ANGLICANS in both Canada and England have suggested that there remains hope for the Anglican Church of Canada after its General Synod was told that there would be no members, churchgoers, or givers by 2040, on projections from diocesan data (News, 15 November).
The author of the statistics report for the Canadian Church’s House of Bishops, the Revd Dr Neil Elliot, suggested that “we need to plan for a Church which is going to change substantially in the years 2020 to 2040.”
Dr Elliot’s report, presented to the Council of General Synod this month, draws on five different data sets: historical church statistics from 1961 to 2001; Anglican Journal circulation data; and three sets of data from his own survey of the dioceses from 2001 and 2017.
“There is no sign of any stabilisation in our numbers: if anything, the decline is increasing,” he wrote.
Three sets of statistics — numbers on rolls, average Sunday attendance, and number of households donating — showed the same decline. In 1961, members had made up seven per cent of the population; by 2017, this had fallen to one per cent. International comparisons suggested that the decline was faster than in any other Anglican Church. For the Episcopal Church in the United States, the projected “zero-member date” was about 2050, he told the Synod.
“Given that we have not been able to address this decline in the last 60 years, it is unlikely that we are going to turn it around in the next 20 years,” Dr Elliot writes.
“As a statistician I want to encourage us to rely more on empirical evidence. . . Having a plan inspired by the Holy Spirit and informed by data is our most helpful way ahead.”
“I think we’re being tested about perseverance, endurance, creativity in the coming years,” the Primate of Canada, Dr Linda Nicholls, told the Synod, the Anglican Journal reported.
“It’s my hope that when we leave here, the message we take is not ‘Oh, no, the Church is dying,’ but ‘Oh, we’ve got a challenge.’”

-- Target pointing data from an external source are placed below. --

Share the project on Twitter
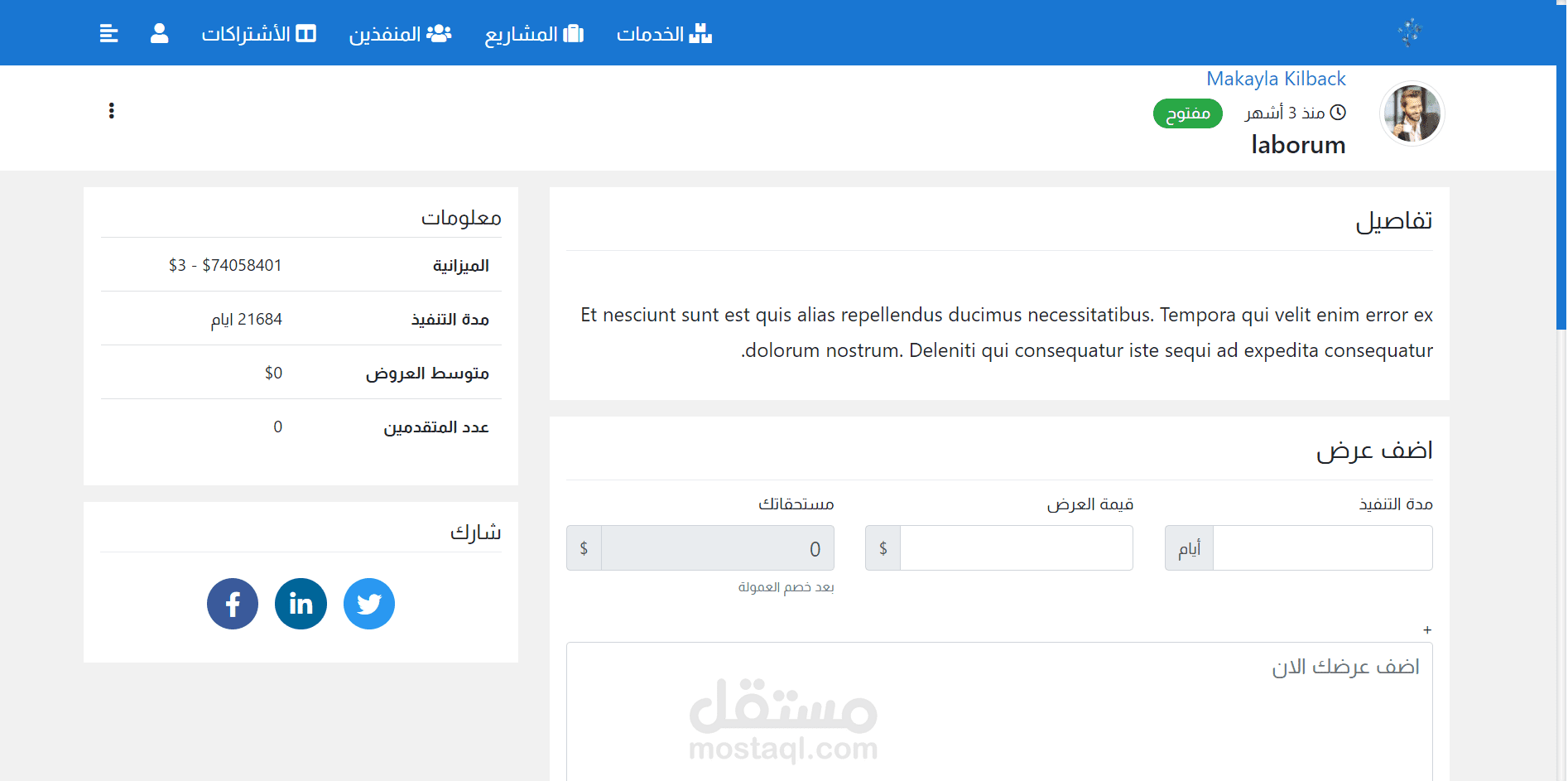The height and width of the screenshot is (781, 1568). (369, 604)
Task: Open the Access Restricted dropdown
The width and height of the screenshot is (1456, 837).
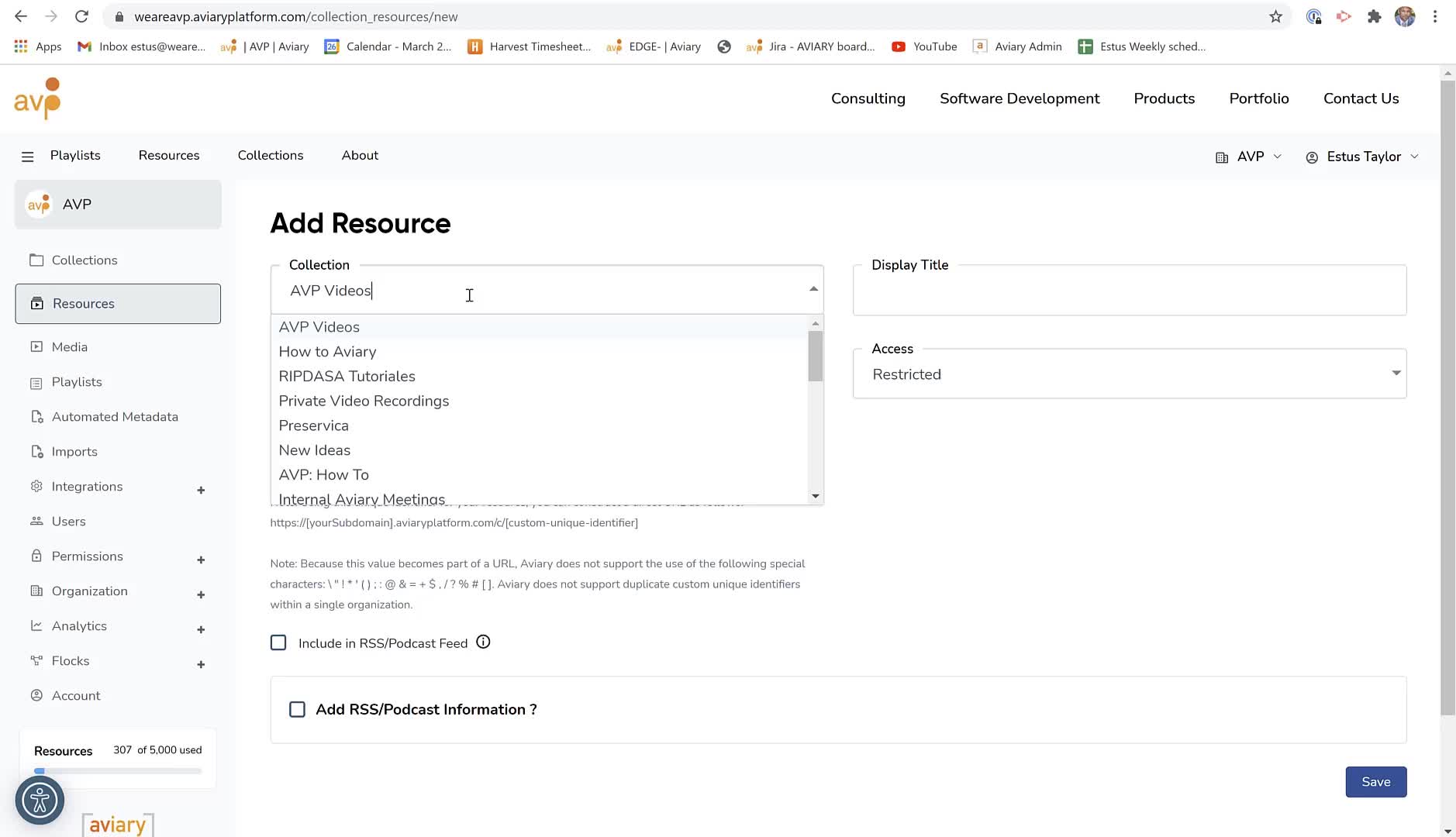Action: tap(1130, 374)
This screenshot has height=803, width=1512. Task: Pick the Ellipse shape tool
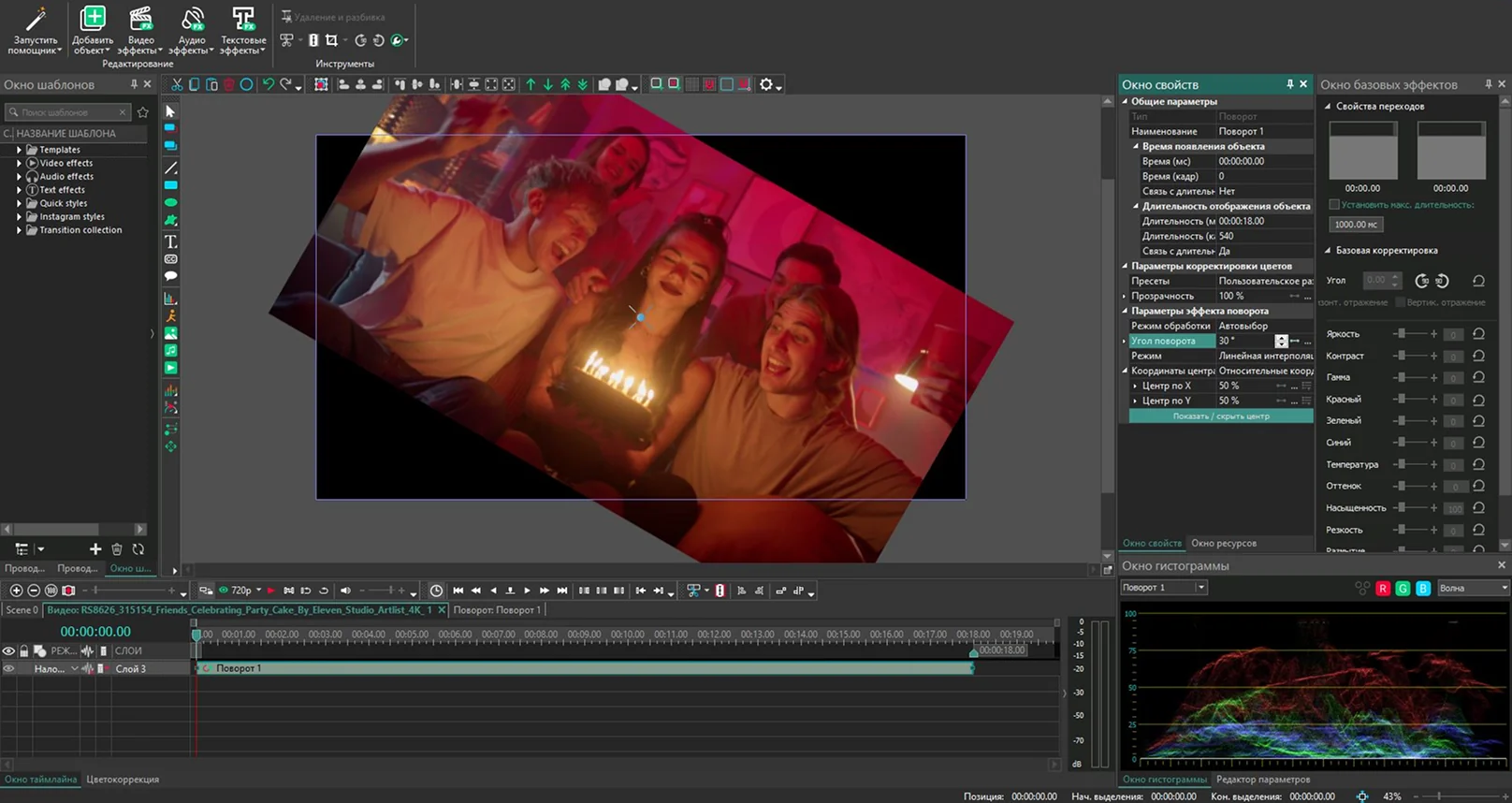[x=170, y=202]
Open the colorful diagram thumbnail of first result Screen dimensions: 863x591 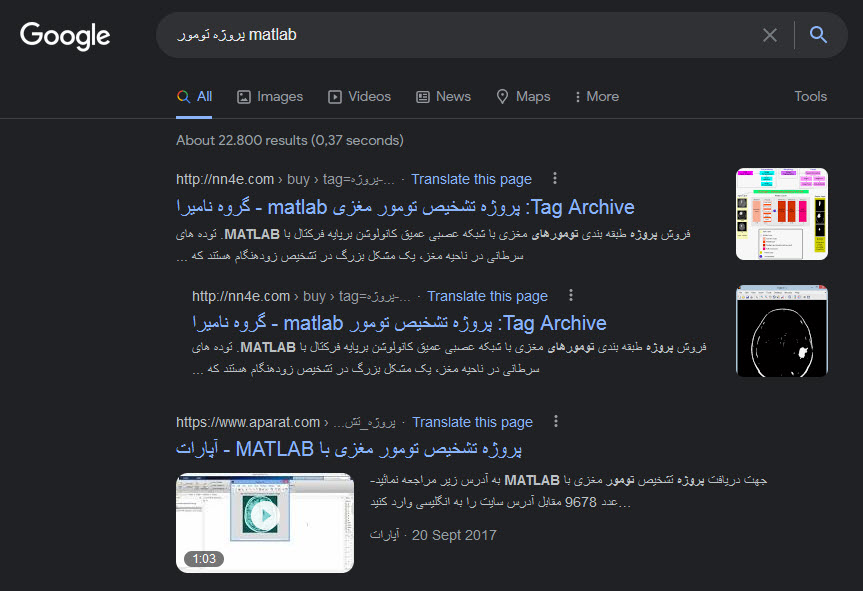(x=782, y=214)
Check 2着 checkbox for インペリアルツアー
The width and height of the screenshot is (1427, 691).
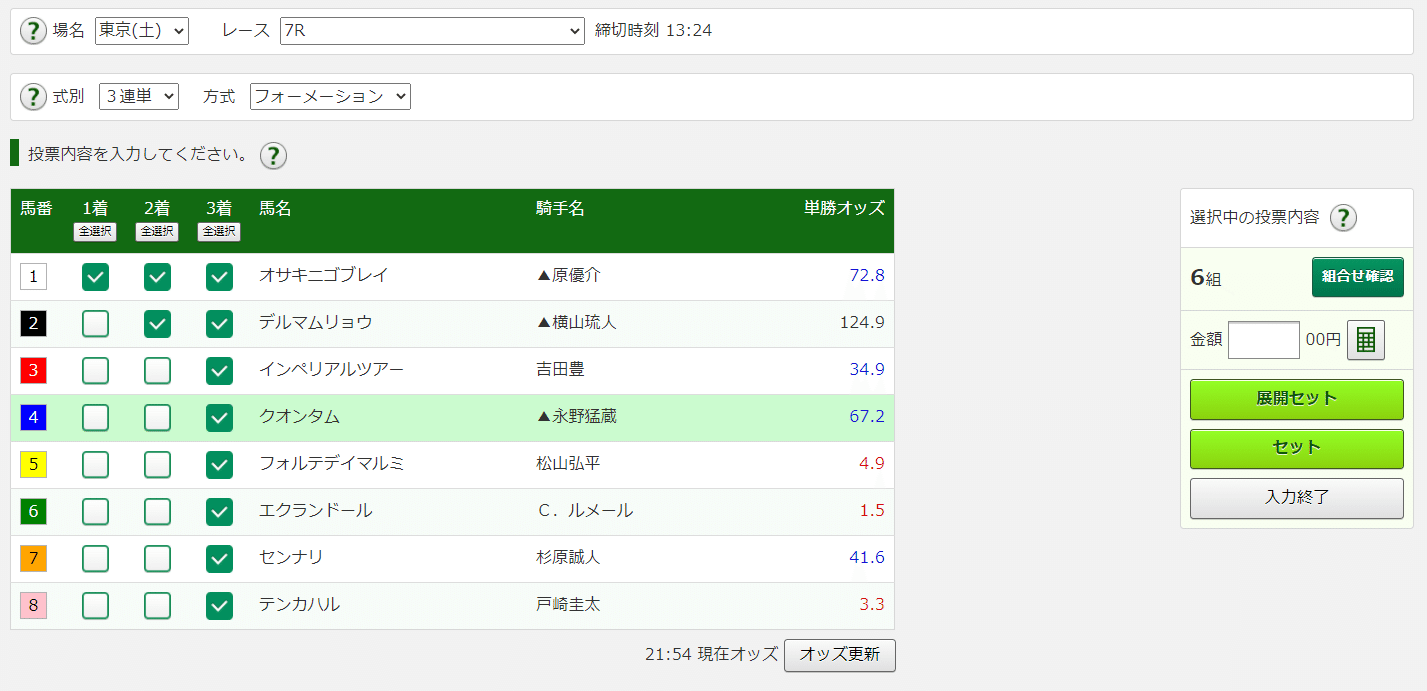[x=157, y=371]
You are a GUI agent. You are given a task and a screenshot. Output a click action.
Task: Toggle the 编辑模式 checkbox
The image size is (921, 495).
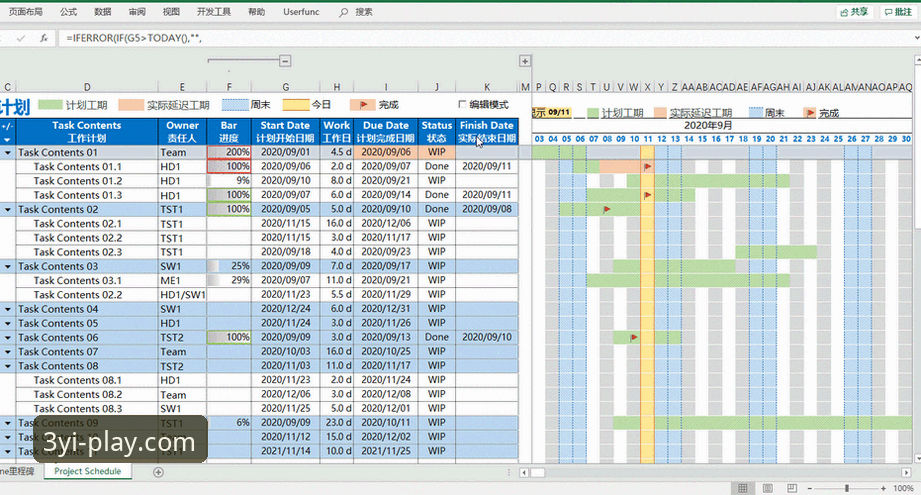pos(462,104)
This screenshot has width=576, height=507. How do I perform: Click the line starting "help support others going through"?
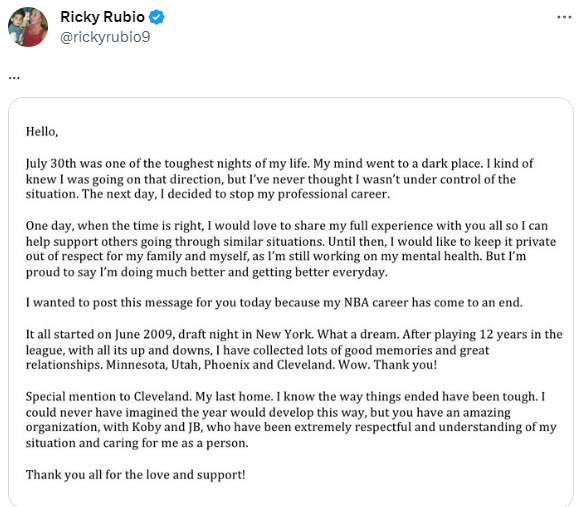pos(291,241)
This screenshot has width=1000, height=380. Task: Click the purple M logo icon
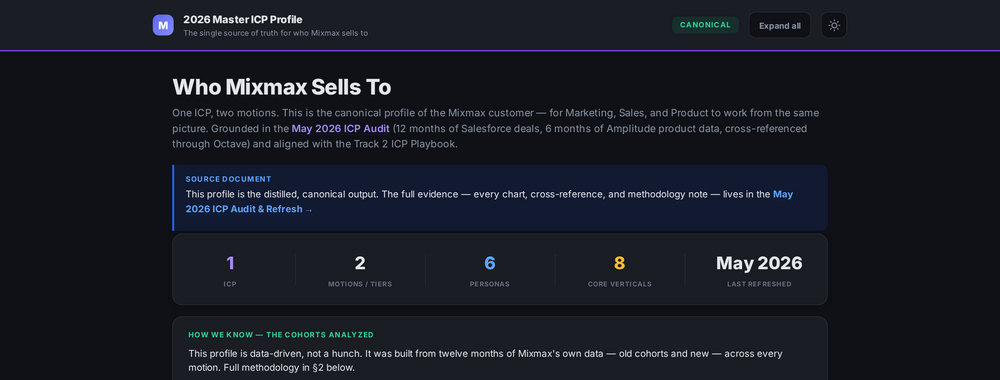pyautogui.click(x=163, y=25)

This week, the Principal of Montreal Diocesan Theological College, the Revd Dr Jesse Zink, said that, while there might be fewer people in the Church today, “those who remain are committed to growing as disciples of Christ and sharing their faith in a meaningful, public fashion.”
At his church, none of the ten new members welcomed a few weeks ago had been born in Canada. “This is the reality of Christianity in this global age.”
The reaction of many young Anglicans to the report, Dr Zink said, had been: “‘I intend to be around in 2040 and be in the Church.’ That’s true for me, too: I won’t be of retirement age by 2040, and I intend to still be in ministry. In my work of theological education, I work with many young people who inspire me with their faithfulness and their profound sense of vocation to ministry in this time and place.” More alarming were the “increasingly dire predictions about climate change”,
The Rector of St Mary’s, Nantwich, in Cheshire, the Revd Dr Mark Hart, reported this week that a projection made of usual Sunday attendance in the Church of England, using the same methodology as Dr Elliot, would produce “zero” by 2064.
A linear projection was “effective in raising the alarm”, Dr Hart said, but Dr Elliot had also emphasised that “the Church will not actually run out of members by then.”
“Some sociologists argue for an exponential decay on the assumption that a constant proportion of the children of members remain members. This gives a better fit, and projects the usual Sunday attendance halving by 2064.
“There are many other factors which may make things better or worse. In truth, projection is impossible with any certainty. The C of E has been managing decline for decades, and still is. . . The Anglican Church of Canada statistics report goes further with its call to manage assuming continued decline for decades. That’s depressing, and contradicts our Easter hope that the future is not an extrapolation of the past.”